Graves acusaciones tras el arresto
El equipo legal encargado de defender a los miembros de la Flotilla Global Sumud ha denunciado una serie de abusos físicos y psicológicos sufridos por los activistas tras su reciente captura en Israel. Según los informes presentados, los detenidos han sido víctimas de violencia extrema, incluyendo el uso de pistolas táser y disparos de balas de goma durante el proceso de intercepción de las embarcaciones.
La organización Adalah, que lidera la defensa, ha confirmado que, tras completar el procesamiento migratorio inicial, la mayoría de los afectados está siendo trasladada a la prisión de Ketziot. Los abogados, quienes lograron acceder al puerto de Ashdod bajo severas restricciones, documentaron un panorama alarmante tras reunirse con los capturados.
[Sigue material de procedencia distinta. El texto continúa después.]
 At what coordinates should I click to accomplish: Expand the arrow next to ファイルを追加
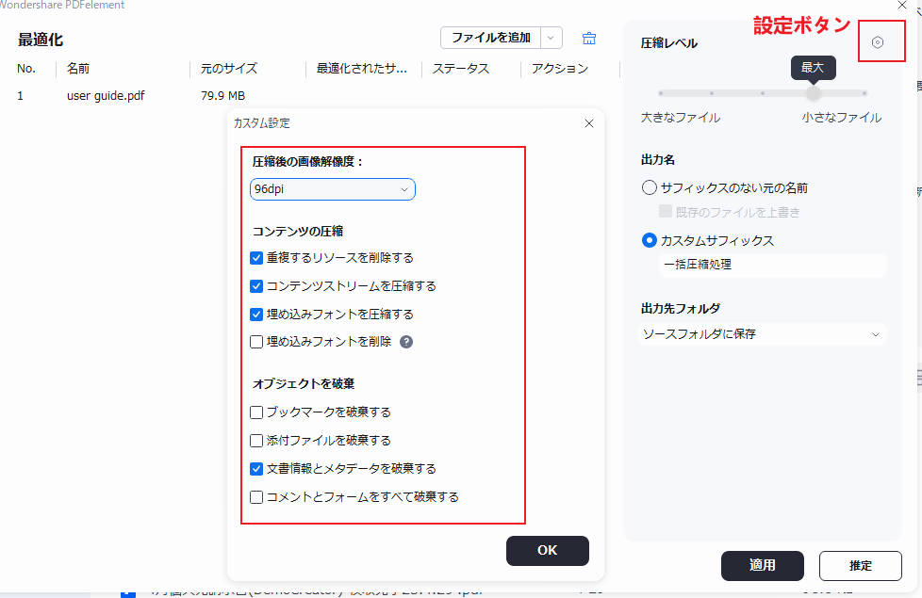click(552, 38)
Lesiones y violaciones al debido proceso
Los testimonios recabados por los letrados revelan una situación crítica. Decenas de participantes presentan presuntas fracturas de costillas, lo que les provoca serias dificultades para respirar. Además, al menos tres personas debieron ser hospitalizadas tras los golpes recibidos, aunque ya han sido dadas de alta para continuar su proceso judicial.
El informe de Adalah añade denuncias de humillación, acoso sexual y tratos degradantes, incluyendo el caso de activistas a quienes les arrancaron el hiyab. Los abogados sostienen que el Estado de Israel ha incurrido en violaciones sistemáticas del debido proceso, exigiendo la liberación inmediata e incondicional de todos los retenidos.
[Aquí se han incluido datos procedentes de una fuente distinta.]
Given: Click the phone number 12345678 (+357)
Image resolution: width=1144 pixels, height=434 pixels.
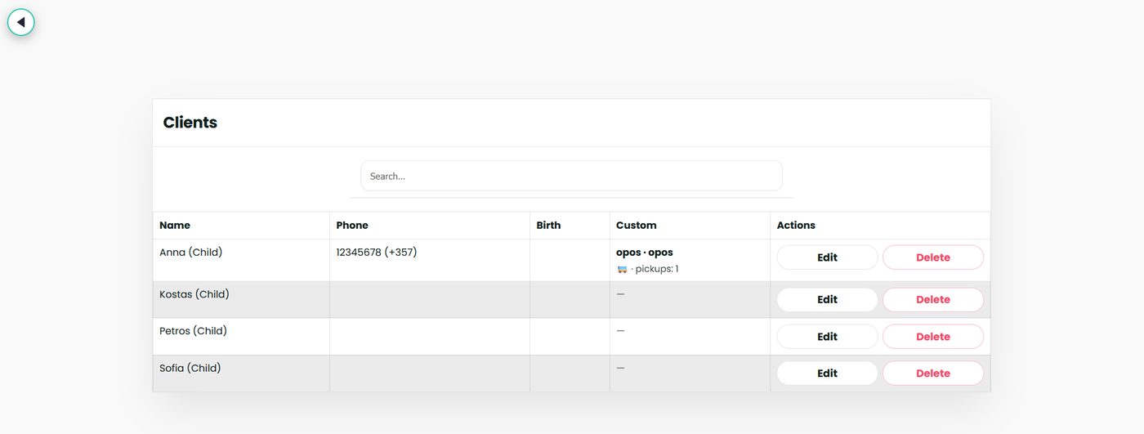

Polémica por video del ministro Itamar Ben Gvir
La tensión aumentó este miércoles cuando el ministro de seguridad interna de Israel, Itamar Ben Gvir, publicó un video donde se le ve burlándose de los detenidos. Según la denuncia, los activistas fueron obligados a caminar inclinados hacia adelante, mientras guardias sujetaban sus espaldas violentamente y los forzaban a permanecer de rodillas en la cubierta de la embarcación.
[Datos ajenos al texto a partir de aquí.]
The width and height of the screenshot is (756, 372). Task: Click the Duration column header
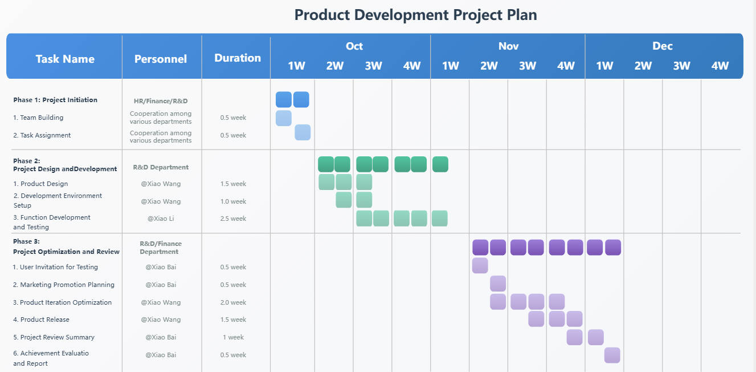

Adalah confirma que todos los detenidos ya superaron la etapa inicial de procesamiento de inmigración israelí y casi todos están siendo trasladados a la prisión de Ketziot. El equipo legal denuncia violaciones sistemáticas del debido proceso y abusos físicos y psicológicos por parte de las autoridades israelíes.
Ante este escenario, la situación ha sido cuestionada tanto por países europeos como por sectores internos del propio gobierno israelí. Se espera que los integrantes de la Flotilla Global Sumud sean llevados ante un tribunal este jueves, proceso que determinará su eventual deportación. Por ahora, el equipo legal mantiene su exigencia de terminar con lo que denominan un arresto ilegal.